EXERCISE AIM - From the ISAC patent text, output the passage between "[00132] The present" and "compromising system performance.", inclusive, copied word for word.

ADVANTAGES OF THE PRESENT DISCLOSURE
[00130] The present disclosure provides an integrated approach to improve sensing range and accuracy by utilizing both azimuth and elevation planes for target localization.
[00131] The present disclosure improves clutter suppression in complex environments.
[00132] The present disclosure dynamically adjusts sensing beams to optimize performance across different environmental conditions.
[00133] The present disclosure seamlessly combines communication and sensing functionalities, leveraging Fifth Generation (5G) New Radio (NR) signals to perform both tasks efficiently without compromising system performance.
, Claims:1. A method for characterization of one or more objects using a beamforming-based Integrated Sensing and Communication (ISAC) system, comprising:
transmitting, by a sensing system (102), sensing signals comprising a synchronization signal block (SSB) beam in an azimuthal plane and an elevation plane;
capturing, by the sensing system (102), reflected sensing signals corresponding to the transmitted sensing signals;
filtering, by the sensing system (102), effective sensing signals from the reflected sensing signals based on a threshold value;
upon retrieving the effective sensing signals corresponding to the azimuthal plane and the elevation plane, correlating, by the sensing system (102), the effective sensing signals with the transmitted sensing signals for each delay block for a D-number of azimuthal scan and a D-number of elevation scan, wherein D pertains to a number of delay blocks in the sensing system (102);
retrieving, by the sensing system (102), azimuthal scan sensing information and elevation scan sensing information from correlation between the transmitted sensing signals and the effective sensing signals, during the azimuthal scan and the elevation scan, respectively;
iteratively integrating, by the sensing system (102), the azimuthal scan sensing information and the elevation scan sensing information obtained by performing D-number of azimuthal and elevation scans to estimate an Angle of Arrival (AoA) and a range of the one or more objects;
processing, by the sensing system (102), the integrated data to identify signatures representing distinctive characteristics of the one or more objects;
generating, by the sensing system (102), a signature grid from the identified signatures; and
identifying, by the sensing system (102), patterns of the one or more objects by analysing spatial and temporal relationships within the signature grid.
2. The method as claimed in claim 1, wherein the reflected sensing signals are caused by reflections from the one or more objects or environmental conditions characterized by radar cross-sections (RCS).
3. The method as claimed in claim 1, wherein filtering, by the sensing system (102), the effective sensing signals from the reflected sensing signals comprises:
determining, by the sensing system (102), whether a magnitude of each of the reflected sensing signals meets or exceeds the threshold value;
determining, by the sensing system (102), that one or more first signals among the reflected sensing signals are noisy signals based on the determination that the magnitude of the reflected sensing signals is below the threshold value;
discarding, by the sensing system (102), the noisy signals from the reflected sensing signals;
determining, by the sensing system (102), that one or more second signals among the reflected sensing signals are the effective sensing signals based on the determination that the magnitude of the reflected sensing signals meets or exceeds the threshold value; and
filtering, by the sensing system (102), the effective sensing signals from the reflected sensing signals.

Pointing data for text and elements
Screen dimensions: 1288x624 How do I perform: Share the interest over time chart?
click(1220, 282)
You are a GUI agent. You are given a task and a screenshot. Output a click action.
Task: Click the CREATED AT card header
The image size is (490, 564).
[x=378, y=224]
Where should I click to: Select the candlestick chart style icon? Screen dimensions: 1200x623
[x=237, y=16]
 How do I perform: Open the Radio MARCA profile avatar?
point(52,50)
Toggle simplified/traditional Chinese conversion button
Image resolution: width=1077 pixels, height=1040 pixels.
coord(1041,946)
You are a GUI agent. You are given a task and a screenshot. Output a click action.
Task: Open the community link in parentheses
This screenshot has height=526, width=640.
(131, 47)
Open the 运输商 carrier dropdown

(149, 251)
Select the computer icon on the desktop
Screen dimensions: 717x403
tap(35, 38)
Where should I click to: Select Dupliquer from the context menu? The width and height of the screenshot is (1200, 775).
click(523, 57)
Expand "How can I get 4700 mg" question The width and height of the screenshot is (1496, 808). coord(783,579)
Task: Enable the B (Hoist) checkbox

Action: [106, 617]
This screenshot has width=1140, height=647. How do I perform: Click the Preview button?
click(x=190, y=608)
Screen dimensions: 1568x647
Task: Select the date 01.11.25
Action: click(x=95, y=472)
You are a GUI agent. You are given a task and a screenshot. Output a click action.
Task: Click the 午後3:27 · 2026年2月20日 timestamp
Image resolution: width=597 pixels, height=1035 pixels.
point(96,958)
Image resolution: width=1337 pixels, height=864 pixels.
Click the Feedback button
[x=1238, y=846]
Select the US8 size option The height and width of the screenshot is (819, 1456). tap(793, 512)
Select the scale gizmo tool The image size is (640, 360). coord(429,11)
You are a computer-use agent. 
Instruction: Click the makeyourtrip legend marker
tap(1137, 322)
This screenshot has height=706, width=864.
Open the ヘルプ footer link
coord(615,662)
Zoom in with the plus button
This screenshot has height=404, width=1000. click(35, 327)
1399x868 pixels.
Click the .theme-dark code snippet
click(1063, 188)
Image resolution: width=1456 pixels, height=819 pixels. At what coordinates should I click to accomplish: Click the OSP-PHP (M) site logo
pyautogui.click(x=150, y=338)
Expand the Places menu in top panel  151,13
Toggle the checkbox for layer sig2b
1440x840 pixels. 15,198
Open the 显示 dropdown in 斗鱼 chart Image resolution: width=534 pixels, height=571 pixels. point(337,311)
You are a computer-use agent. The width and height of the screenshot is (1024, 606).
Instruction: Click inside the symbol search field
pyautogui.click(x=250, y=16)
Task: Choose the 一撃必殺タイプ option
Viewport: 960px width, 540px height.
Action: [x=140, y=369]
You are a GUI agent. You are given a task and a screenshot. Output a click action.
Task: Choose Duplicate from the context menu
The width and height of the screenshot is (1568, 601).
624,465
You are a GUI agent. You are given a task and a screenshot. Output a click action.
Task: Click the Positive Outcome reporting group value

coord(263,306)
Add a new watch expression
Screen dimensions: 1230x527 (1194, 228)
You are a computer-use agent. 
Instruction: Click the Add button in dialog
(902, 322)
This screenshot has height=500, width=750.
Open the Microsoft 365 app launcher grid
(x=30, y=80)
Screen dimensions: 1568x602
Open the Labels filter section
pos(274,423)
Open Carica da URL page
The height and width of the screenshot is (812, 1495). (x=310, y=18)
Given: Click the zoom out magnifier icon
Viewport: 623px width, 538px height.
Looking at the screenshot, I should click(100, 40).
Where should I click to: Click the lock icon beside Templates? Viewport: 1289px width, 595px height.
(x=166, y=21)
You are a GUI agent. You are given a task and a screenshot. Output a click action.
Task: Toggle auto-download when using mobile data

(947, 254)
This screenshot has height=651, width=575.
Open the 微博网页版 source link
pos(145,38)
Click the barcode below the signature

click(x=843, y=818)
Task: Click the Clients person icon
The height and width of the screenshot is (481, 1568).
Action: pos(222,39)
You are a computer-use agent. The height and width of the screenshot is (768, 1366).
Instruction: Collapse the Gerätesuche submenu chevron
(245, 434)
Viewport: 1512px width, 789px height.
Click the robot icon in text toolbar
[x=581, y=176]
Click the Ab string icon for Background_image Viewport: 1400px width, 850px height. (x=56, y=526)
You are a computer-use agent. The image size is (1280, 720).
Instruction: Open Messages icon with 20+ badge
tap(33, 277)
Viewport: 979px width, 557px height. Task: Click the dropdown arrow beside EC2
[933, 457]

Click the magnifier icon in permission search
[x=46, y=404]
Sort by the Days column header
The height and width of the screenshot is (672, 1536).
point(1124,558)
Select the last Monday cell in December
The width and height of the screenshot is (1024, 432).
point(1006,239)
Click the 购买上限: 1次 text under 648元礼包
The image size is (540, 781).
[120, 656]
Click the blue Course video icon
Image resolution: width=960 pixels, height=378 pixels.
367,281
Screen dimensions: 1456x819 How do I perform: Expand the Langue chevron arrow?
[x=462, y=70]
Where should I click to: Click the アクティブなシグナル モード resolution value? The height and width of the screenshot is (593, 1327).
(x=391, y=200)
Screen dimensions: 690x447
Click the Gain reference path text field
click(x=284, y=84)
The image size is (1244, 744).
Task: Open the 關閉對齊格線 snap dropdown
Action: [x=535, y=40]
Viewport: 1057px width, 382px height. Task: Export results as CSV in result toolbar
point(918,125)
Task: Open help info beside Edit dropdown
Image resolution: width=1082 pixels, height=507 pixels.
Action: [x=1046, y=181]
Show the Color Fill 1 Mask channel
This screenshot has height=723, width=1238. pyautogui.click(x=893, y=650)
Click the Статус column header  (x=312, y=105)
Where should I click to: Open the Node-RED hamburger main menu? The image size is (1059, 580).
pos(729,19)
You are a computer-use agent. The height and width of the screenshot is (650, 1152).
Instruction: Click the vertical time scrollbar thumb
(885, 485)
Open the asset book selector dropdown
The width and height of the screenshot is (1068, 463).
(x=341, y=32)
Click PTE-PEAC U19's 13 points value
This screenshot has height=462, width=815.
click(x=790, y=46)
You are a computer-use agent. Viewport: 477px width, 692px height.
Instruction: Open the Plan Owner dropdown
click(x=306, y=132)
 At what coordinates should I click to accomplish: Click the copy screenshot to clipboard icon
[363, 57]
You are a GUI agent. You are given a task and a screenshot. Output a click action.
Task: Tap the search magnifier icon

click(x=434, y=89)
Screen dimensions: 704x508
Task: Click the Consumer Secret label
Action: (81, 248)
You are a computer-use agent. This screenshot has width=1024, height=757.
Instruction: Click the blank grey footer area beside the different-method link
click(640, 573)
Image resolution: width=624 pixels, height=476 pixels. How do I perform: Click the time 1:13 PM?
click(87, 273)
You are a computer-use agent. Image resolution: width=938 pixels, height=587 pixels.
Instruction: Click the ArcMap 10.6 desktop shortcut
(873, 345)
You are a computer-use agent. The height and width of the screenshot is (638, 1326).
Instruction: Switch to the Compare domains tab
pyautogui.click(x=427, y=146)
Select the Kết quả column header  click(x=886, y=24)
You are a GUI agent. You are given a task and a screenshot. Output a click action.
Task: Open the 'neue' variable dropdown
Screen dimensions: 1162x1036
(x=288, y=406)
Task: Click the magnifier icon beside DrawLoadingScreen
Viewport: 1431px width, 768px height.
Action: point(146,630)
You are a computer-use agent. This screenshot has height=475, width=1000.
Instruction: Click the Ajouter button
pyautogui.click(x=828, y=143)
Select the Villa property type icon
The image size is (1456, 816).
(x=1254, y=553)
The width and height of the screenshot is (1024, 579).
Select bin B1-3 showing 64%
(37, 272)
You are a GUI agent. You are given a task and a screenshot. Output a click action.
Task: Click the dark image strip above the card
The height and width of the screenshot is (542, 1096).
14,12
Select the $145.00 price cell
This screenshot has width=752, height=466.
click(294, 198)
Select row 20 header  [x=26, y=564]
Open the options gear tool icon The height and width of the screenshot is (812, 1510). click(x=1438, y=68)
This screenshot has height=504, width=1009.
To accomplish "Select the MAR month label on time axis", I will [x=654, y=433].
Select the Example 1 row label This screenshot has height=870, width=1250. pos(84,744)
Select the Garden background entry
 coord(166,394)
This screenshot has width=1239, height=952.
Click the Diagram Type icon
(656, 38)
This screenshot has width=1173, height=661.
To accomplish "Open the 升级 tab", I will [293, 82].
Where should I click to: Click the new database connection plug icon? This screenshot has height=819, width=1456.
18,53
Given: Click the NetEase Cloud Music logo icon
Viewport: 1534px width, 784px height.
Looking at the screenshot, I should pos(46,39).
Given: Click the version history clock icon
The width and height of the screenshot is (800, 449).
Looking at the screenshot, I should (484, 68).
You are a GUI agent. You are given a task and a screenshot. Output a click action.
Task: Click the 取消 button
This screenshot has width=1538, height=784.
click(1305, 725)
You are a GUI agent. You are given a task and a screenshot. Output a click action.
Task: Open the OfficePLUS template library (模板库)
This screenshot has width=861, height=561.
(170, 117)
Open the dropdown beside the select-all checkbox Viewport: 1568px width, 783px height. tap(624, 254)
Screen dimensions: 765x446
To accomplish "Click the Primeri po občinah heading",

WORKED SOLUTION -
[00132] The present disclosure dynamically adjusts sensing beams to optimize performance across different environmental conditions.
[00133] The present disclosure seamlessly combines communication and sensing functionalities, leveraging Fifth Generation (5G) New Radio (NR) signals to perform both tasks efficiently without compromising system performance.